-------- DATA PROVIDED
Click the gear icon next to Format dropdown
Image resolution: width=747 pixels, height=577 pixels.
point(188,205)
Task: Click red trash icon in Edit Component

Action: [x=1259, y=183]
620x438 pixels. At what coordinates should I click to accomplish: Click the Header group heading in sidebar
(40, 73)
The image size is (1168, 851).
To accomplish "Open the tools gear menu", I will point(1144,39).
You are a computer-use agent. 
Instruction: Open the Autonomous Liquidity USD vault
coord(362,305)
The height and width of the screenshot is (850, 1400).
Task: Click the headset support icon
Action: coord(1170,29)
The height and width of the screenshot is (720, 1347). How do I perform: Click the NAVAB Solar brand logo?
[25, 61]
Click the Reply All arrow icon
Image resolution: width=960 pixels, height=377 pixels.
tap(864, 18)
----------------
**AIM OF THE EXERCISE**
Could you output the lines exactly, from the line containing "The height and width of the screenshot is (720, 1347)." through the last line of the records, both included?

**THE REPLY**
The height and width of the screenshot is (720, 1347). How do I perform: Click the NAVAB Solar brand logo?
[25, 61]
Click the Reply All arrow icon
Image resolution: width=960 pixels, height=377 pixels.
tap(864, 18)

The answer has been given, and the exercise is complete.